Huawei has never denied that it sells telecom and network equipment to the PRC military, making up less than 0.1 percent of the company’s overall sales.[37] But this is a far cry from the military being an ‘important customer’ and ‘financial backer’ of the firm.

4. Espionage allegations

Even if Huawei has no military links or direct PRC government control, the US government has alleged that Huawei’s network equipment could still be used to transmit sensitive information back to Beijing, and that Huawei would not be able to refuse demands by the PRC security and intelligence services to cooperate with such espionage activities, which potentially threatens US national security.[38] This ‘potential threat’ argument is also the stated basis for Australia’s 5G ban on Huawei.[39]

Without access to classified information, it may not be possible to definitively answer the question whether Huawei’s network equipment poses a ‘potential’ national security threat. Yet none of the various public investigations of Huawei have uncovered any evidence of the company assisting the PRC government to engage in espionage or seeking to undermine the security of foreign governments.[40] The UK government has conducted the most intense scrutiny of Huawei’s telecom and network equipment, with continuous testing by independent technical experts since 2003 through the Huawei Cyber Security Evaluation Centre (HCSEC). The Centre’s annual reports have certainly criticised technical vulnerabilities in Huawei’s products, and have required the company to remediate defects in its software engineering and cyber security processes to prevent potential breaches.[41] Yet its 2019 report concluded: ‘NCSC does not believe that the defects identified are a result of Chinese state interference.’[42] In other words, the UK government’s National Cyber Security Centre, which has a duty to protect UK citizens from cyber risks, has not detected any PRC government/military ‘interference’ in any of Huawei’s hardware or software that is used in the UK.
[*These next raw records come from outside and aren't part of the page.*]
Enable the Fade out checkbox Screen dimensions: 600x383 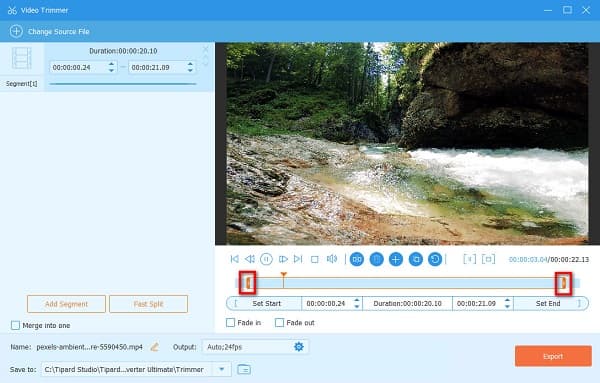pos(279,323)
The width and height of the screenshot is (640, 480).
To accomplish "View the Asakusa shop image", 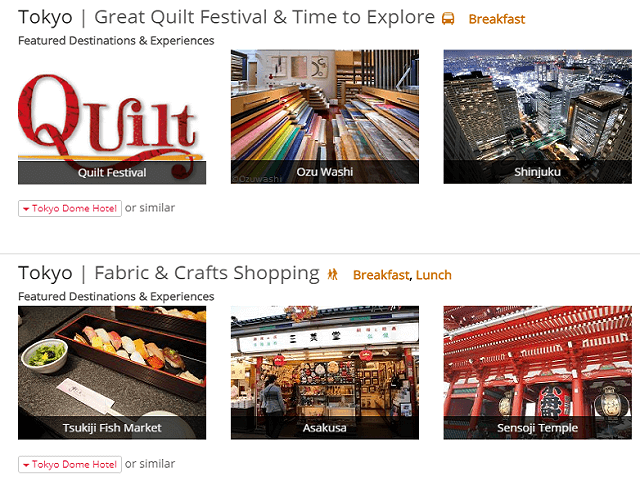I will tap(325, 373).
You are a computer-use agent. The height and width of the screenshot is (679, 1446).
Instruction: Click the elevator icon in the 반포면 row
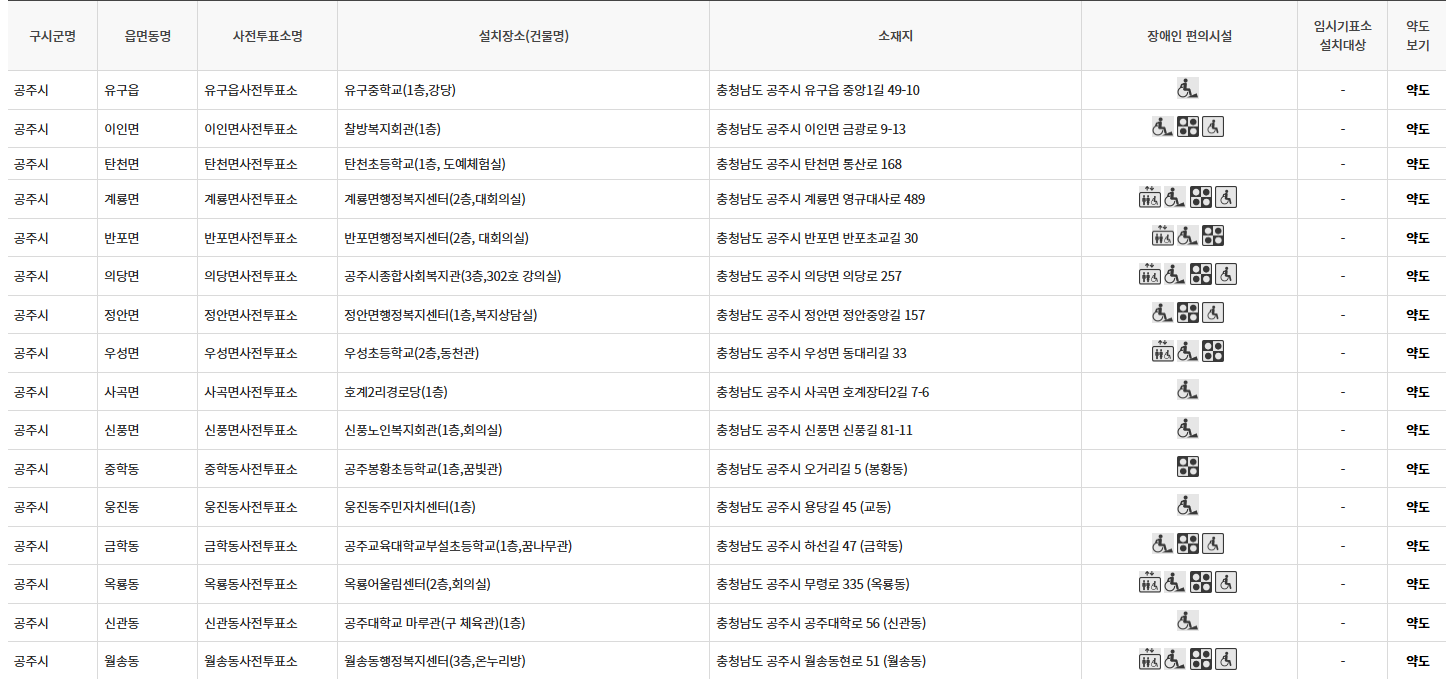tap(1164, 237)
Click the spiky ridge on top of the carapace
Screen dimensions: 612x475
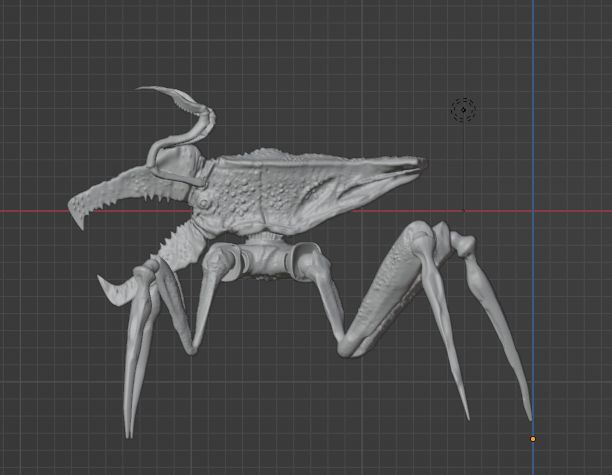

Likewise, in a detailed April 2019 investigation of Huawei by the Los Angeles Times, the reporters concluded: ‘None of the US intelligence officials interviewed over several months for this story have made information public that supports the most damning assertions about China’s control over Huawei and about Ren’s early ties to Chinese military intelligence. They have yet to provide hard evidence and, privately, these officials admit they don’t have any’ (author’s emphasis).[43]   

Of course, there have been occasional media reports alleging Huawei’s involvement in espionage activities, but most are based on unverifiable tips by anonymous sources or speculation.[44] A typical example is a December 2021 Bloomberg article alleging that ‘Chinese spies … infiltrated the ranks of Huawei technicians’ back in 2012, and installed a software update containing ‘malicious code’ on the network of a ‘major Australian telecommunications company,’ which sent information from the network back to the PRC for a few days before self-destructing.[45] The report claims that this incident was a ‘core part of the case built against’ Huawei by several governments, who suspect that the firm has been a ‘conduit for espionage,’ but the evidence presented in the report is unconvincing for several reasons. First, it states that investigators of the alleged breach ‘arrived too late,’ and only ‘fragments of the malicious code’ still remained, so they had to ‘reconstruct the attack’ using ‘human informants and secretly intercepted conversations.’ The risks of relying on human informants in intelligence gathering are widely known.[46] Second, Australia’s three major telecommunications firms all denied that any such incident took place: Telstra has never installed Huawei equipment in its networks, and both Optus and TPG Telecom rejected the claim that their systems had been compromised. This is problematic, because the report also cites a statement from the Australian Signals Directorate that ‘whenever ASD discovers a cyber incident affecting an entity, it engages the relevant entity to provide advice and assistance.’[47] Third, the reporters ‘didn’t find evidence that Huawei’s senior leadership was involved with or aware of the attack,’ and could not specify what information was taken, or ‘what, if anything, the attackers did’ with the information.[48]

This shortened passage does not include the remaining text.